== Segment start ==

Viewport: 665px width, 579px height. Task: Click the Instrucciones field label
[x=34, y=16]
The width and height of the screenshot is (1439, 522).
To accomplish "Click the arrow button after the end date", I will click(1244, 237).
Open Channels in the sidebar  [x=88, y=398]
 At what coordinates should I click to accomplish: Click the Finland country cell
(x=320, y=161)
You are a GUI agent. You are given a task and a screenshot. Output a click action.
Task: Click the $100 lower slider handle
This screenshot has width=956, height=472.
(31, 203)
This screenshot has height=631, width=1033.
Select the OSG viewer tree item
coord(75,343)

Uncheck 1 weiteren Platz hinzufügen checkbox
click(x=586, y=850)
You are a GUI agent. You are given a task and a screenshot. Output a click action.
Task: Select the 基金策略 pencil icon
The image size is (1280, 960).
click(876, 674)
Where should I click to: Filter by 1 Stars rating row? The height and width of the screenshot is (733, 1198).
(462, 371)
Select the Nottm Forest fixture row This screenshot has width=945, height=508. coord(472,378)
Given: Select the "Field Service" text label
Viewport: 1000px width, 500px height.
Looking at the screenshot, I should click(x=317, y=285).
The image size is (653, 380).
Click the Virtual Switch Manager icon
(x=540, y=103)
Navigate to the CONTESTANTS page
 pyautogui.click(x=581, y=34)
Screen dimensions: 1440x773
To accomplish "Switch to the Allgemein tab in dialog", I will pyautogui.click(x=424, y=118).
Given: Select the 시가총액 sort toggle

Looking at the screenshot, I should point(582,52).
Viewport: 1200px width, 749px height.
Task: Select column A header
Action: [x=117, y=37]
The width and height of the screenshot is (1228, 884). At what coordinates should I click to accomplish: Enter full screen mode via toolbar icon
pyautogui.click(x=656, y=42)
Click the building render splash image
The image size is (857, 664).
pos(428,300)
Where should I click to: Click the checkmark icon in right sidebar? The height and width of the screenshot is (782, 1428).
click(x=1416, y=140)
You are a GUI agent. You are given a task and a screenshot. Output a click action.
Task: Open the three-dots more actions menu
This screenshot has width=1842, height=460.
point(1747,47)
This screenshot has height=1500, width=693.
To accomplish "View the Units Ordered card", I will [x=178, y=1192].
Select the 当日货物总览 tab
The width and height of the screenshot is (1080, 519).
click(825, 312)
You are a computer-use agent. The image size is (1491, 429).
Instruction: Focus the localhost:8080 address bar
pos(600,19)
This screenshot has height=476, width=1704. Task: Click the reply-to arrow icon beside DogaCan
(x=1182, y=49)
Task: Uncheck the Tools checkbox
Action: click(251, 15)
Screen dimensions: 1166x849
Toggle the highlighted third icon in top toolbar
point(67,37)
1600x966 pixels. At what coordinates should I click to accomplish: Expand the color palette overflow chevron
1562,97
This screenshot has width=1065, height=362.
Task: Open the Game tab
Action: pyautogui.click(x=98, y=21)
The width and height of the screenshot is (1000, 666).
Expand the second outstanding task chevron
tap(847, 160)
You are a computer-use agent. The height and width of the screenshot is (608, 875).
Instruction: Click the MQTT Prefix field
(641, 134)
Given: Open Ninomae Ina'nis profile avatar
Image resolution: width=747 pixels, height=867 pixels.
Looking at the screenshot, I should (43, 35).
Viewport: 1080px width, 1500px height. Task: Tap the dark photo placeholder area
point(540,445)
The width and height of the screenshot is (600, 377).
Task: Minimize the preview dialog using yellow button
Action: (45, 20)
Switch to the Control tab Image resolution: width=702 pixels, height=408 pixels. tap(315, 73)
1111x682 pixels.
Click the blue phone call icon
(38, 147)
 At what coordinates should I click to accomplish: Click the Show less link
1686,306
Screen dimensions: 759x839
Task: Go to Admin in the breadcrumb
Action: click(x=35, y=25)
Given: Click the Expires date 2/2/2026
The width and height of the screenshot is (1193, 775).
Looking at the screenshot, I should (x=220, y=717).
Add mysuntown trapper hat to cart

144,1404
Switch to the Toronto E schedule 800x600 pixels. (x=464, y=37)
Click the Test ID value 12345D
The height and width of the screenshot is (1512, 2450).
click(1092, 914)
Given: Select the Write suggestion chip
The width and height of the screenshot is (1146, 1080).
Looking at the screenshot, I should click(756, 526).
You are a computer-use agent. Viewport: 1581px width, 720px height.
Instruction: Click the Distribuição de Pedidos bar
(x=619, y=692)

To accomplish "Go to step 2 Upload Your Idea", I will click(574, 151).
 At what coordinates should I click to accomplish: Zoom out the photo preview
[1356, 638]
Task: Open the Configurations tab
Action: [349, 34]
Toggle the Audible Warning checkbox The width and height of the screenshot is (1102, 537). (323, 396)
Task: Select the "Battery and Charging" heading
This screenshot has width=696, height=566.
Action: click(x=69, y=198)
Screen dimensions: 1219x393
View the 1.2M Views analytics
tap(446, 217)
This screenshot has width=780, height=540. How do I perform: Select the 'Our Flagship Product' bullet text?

== Segment end ==

Go through the entries above and restate each one exactly.

Viewport: 665px width, 579px height. Task: Click the Instrucciones field label
[x=34, y=16]
The width and height of the screenshot is (1439, 522).
To accomplish "Click the arrow button after the end date", I will click(1244, 237).
Open Channels in the sidebar  [x=88, y=398]
 At what coordinates should I click to accomplish: Click the Finland country cell
(x=320, y=161)
You are a GUI agent. You are given a task and a screenshot. Output a click action.
Task: Click the $100 lower slider handle
This screenshot has width=956, height=472.
(31, 203)
This screenshot has height=631, width=1033.
Select the OSG viewer tree item
coord(75,343)

Uncheck 1 weiteren Platz hinzufügen checkbox
click(x=586, y=850)
You are a GUI agent. You are given a task and a screenshot. Output a click action.
Task: Select the 基金策略 pencil icon
The image size is (1280, 960).
click(876, 674)
Where should I click to: Filter by 1 Stars rating row? The height and width of the screenshot is (733, 1198).
(462, 371)
Select the Nottm Forest fixture row This screenshot has width=945, height=508. coord(472,378)
Given: Select the "Field Service" text label
Viewport: 1000px width, 500px height.
Looking at the screenshot, I should click(x=317, y=285).
The image size is (653, 380).
Click the Virtual Switch Manager icon
(x=540, y=103)
Navigate to the CONTESTANTS page
 pyautogui.click(x=581, y=34)
Screen dimensions: 1440x773
To accomplish "Switch to the Allgemein tab in dialog", I will pyautogui.click(x=424, y=118).
Given: Select the 시가총액 sort toggle

Looking at the screenshot, I should point(582,52).
Viewport: 1200px width, 749px height.
Task: Select column A header
Action: [x=117, y=37]
The width and height of the screenshot is (1228, 884). At what coordinates should I click to accomplish: Enter full screen mode via toolbar icon
pyautogui.click(x=656, y=42)
Click the building render splash image
The image size is (857, 664).
pos(428,300)
Where should I click to: Click the checkmark icon in right sidebar? The height and width of the screenshot is (782, 1428).
click(x=1416, y=140)
You are a GUI agent. You are given a task and a screenshot. Output a click action.
Task: Open the three-dots more actions menu
This screenshot has width=1842, height=460.
point(1747,47)
This screenshot has height=1500, width=693.
To accomplish "View the Units Ordered card", I will [x=178, y=1192].
Select the 当日货物总览 tab
The width and height of the screenshot is (1080, 519).
click(825, 312)
You are a computer-use agent. The image size is (1491, 429).
Instruction: Focus the localhost:8080 address bar
pos(600,19)
This screenshot has height=476, width=1704. Task: Click the reply-to arrow icon beside DogaCan
(x=1182, y=49)
Task: Uncheck the Tools checkbox
Action: click(251, 15)
Screen dimensions: 1166x849
Toggle the highlighted third icon in top toolbar
point(67,37)
1600x966 pixels. At what coordinates should I click to accomplish: Expand the color palette overflow chevron
1562,97
This screenshot has width=1065, height=362.
Task: Open the Game tab
Action: pyautogui.click(x=98, y=21)
The width and height of the screenshot is (1000, 666).
Expand the second outstanding task chevron
tap(847, 160)
You are a computer-use agent. The height and width of the screenshot is (608, 875).
Instruction: Click the MQTT Prefix field
(641, 134)
Given: Open Ninomae Ina'nis profile avatar
Image resolution: width=747 pixels, height=867 pixels.
Looking at the screenshot, I should (43, 35).
Viewport: 1080px width, 1500px height. Task: Tap the dark photo placeholder area
point(540,445)
The width and height of the screenshot is (600, 377).
Task: Minimize the preview dialog using yellow button
Action: (45, 20)
Switch to the Control tab Image resolution: width=702 pixels, height=408 pixels. tap(315, 73)
1111x682 pixels.
Click the blue phone call icon
(38, 147)
 At what coordinates should I click to accomplish: Click the Show less link
1686,306
Screen dimensions: 759x839
Task: Go to Admin in the breadcrumb
Action: click(x=35, y=25)
Given: Click the Expires date 2/2/2026
The width and height of the screenshot is (1193, 775).
Looking at the screenshot, I should (x=220, y=717).
Add mysuntown trapper hat to cart

144,1404
Switch to the Toronto E schedule 800x600 pixels. (x=464, y=37)
Click the Test ID value 12345D
The height and width of the screenshot is (1512, 2450).
click(1092, 914)
Given: Select the Write suggestion chip
The width and height of the screenshot is (1146, 1080).
Looking at the screenshot, I should click(756, 526).
You are a computer-use agent. Viewport: 1581px width, 720px height.
Instruction: Click the Distribuição de Pedidos bar
(x=619, y=692)

To accomplish "Go to step 2 Upload Your Idea", I will click(574, 151).
 At what coordinates should I click to accomplish: Zoom out the photo preview
[1356, 638]
Task: Open the Configurations tab
Action: [349, 34]
Toggle the Audible Warning checkbox The width and height of the screenshot is (1102, 537). (323, 396)
Task: Select the "Battery and Charging" heading
This screenshot has width=696, height=566.
Action: click(x=69, y=198)
Screen dimensions: 1219x393
View the 1.2M Views analytics
tap(446, 217)
This screenshot has width=780, height=540. How do I perform: Select the 'Our Flagship Product' bullet text?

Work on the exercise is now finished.